VRタイリング(VR tiling)と呼ばれる新技術は、高い解像度とファイルサイズの小ささを両立させるものだ。この技術によって、VR映像の配信サービスが変わるかもしれない。


従来のVR映像


VR映像配信


360度撮影が可能なVRカメラの低価格が進み、個人が360度映像を撮影することもできるようになっている。VR映像の編集機能を持つ映像編集ソフトやインターネット上で360度動画を共有できるサービスも増えてきたので、それを共有するのも容易になった。


企業が提供するVR映像の配信サービスでは、高画質のVR映像配信を目指すサービスやスポーツのライブ配信を行うサービスなども登場している。


帯域幅の問題


個人が投稿したVR映像を視聴する場合にも、企業によるVR映像の配信サービスを利用する場合にも共通して問題となるのが通信サービスの帯域幅だ。


従来のVR映像配信サービスでは、映像の解像度が低かった。これは高画質なVR映像のファイルサイズが非常に大きくなってしまうためだ。


解像度の高いVR映像をそのまま配信・視聴するには少なくとも15Mbsから20Mbps程度の速度を維持できる通信回線が必要になる。


Wi-Fi環境でもこれだけの速度が確保できないことは珍しくないし、携帯回線ではさらに難しくなる。もちろん通信量も増えてしまうため、使い放題サービスは必須だ。


VRタイリング技術は、より小さな帯域幅でより高画質なVR映像の配信を可能にする。


VRタイリング


瞳


VRタイリングの仕組み


VRタイリングの考え方は、Foveatedレンダリングと似ている。


Foveatedレンダリングではユーザの視野の端を低解像度にし、ユーザの視野の中心のみを高い解像度でレンダリングすることでGPUへの負荷を軽減している。VRタイリングでは、ユーザの視界の外を低解像度にする(または視界の外の映像は送信しない)ことで通信量を減らす。


人間の目で360度全てを一度に見ることはできないし、VRデバイスが一度に表示できる角度も限られている。ユーザの真後ろに当たる映像を常にフル解像度で送信し続ける必要はないのだ。


この技術はアイトラッキングを利用するFoveatedレンダリングと違ってHTC ViveOculusRift、あるいはGear VRといった一般的なVRヘッドセットに適用できる。


ユーザが見ている部分のみを送信する仕組みにすることで、従来のUHD解像度に相当するVR映像をHD映像並の通信量(5Mbps以下)で送信することができるようになる。また、20Mbpsあれば完全なUHDのVR体験を送信することが可能だ。

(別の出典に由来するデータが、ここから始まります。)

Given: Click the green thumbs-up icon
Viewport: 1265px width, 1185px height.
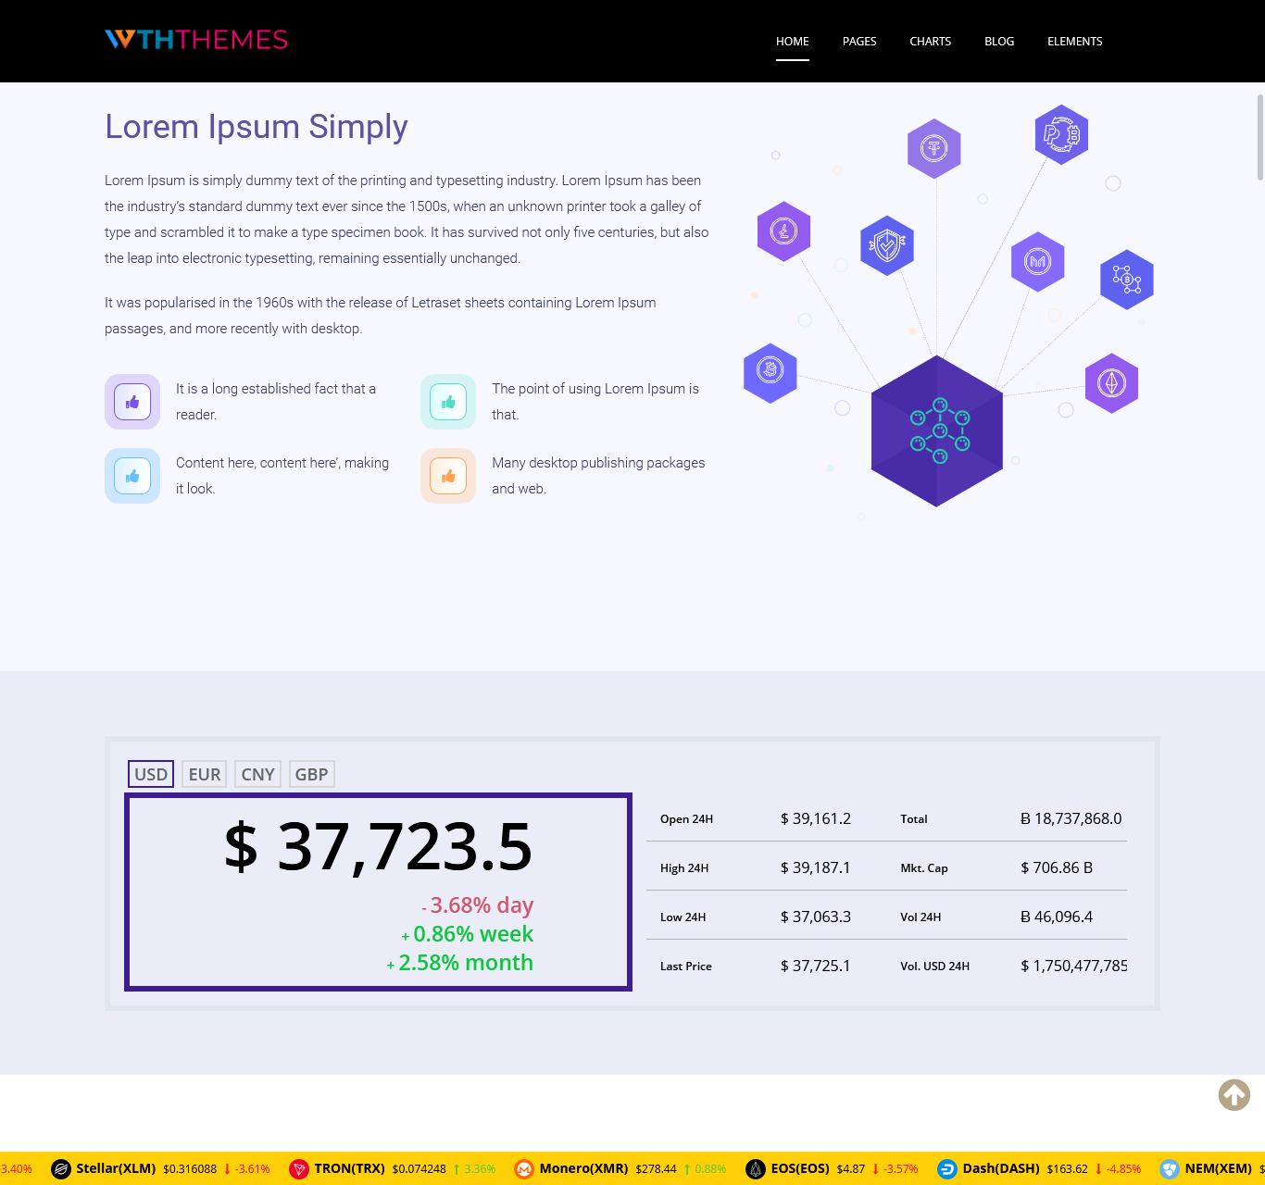Looking at the screenshot, I should 448,402.
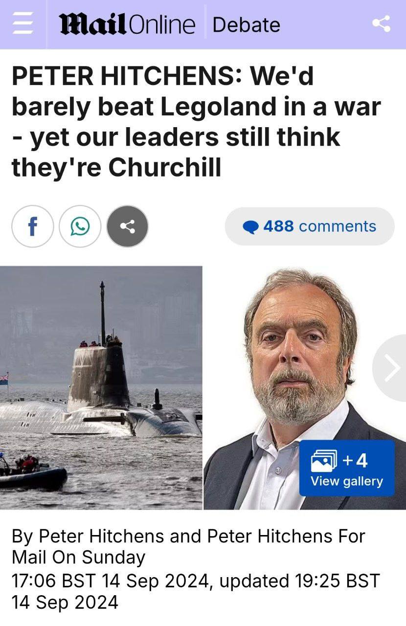Open the 488 comments link
The height and width of the screenshot is (626, 406).
coord(310,226)
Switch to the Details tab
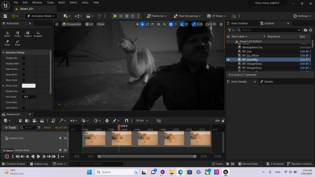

20Mbpsは4G+や5Gといった携帯回線でも確保可能な速度なので、これらの通信規格が普及すればWi-Fi環境でなくても高画質なVR映像を視聴できるようになるだろう。


VRタイリングの欠点


VRタイリングを実現するためにはパノラマ映像をタイル化する必要がある。


内部では複雑な符号化が行われているが、これはHEVCエンコーダによって行うことができる。エンコードにかかる時間が特別長くなることもないので、ライブ配信で使うことも可能だ。

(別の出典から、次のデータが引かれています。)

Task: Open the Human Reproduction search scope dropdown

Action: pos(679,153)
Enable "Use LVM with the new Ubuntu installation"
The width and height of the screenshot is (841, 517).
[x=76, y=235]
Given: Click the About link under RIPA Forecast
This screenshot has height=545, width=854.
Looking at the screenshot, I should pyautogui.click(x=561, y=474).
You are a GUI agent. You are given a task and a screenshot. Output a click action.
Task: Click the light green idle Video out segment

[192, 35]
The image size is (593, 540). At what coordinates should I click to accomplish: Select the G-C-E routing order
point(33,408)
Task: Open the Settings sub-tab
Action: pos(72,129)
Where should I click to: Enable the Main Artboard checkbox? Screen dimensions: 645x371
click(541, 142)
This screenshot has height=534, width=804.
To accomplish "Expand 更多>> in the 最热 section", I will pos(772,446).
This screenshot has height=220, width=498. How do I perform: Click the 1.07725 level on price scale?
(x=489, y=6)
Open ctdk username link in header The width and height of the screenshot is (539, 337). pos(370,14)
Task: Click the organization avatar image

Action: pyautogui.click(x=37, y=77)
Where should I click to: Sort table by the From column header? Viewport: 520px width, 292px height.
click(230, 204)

ユーザにとって問題になるのは、VRタイリング技術が使われた映像を視聴しているときに頭を動かすと黒い部分が見えてしまうことだ。これはサーバから今まで送信されていなかったタイルを取得するために20ミリ秒から40ミリ秒かかるために起きる。通信環境によってはもっと長い時間が必要かもしれない。


これを防ぐためには、何らかの先読みが必要になる。恐らくはFoveatedレンダリングと同様に解像度を下げる方法が用いられるだろう。


360度全体またはユーザが見ている場所の周辺を低解像度で読み込んでおき、ユーザが見ている場所だけをフル解像度で読み込むのだ。


VRタイリングの長所


VRタイリングを使うことで得られる最大のメリットは、通信容量を小さくできることだ。高画質のVR映像を少ない容量で配信できるようになることは、サービスを提供する事業者とユーザの双方にとってメリットとなる。


また、ユーザが見ている方向に合わせて低解像度の映像と高解像度の映像を組み合わせて配信する方法が採用されれば追加のメリットもある。低解像度のレイヤーが「予備」として機能するのだ。


映像のストリーミング配信では、一時的に通信が不安定になると再生が止まってしまうことがある。低解像度の映像があらかじめ読み込まれていれば、画質は下がっても映像の再生を続けることが可能だ。


 


VRタイリングによって、VR映像のファイルサイズを最大で80%も削減することができるという。


この技術を使った映像配信サービスが一般的になれば、VR映像は画質が低い(または高画質だが頻繁にバッファリング状態になる)ということもなくなるだろう。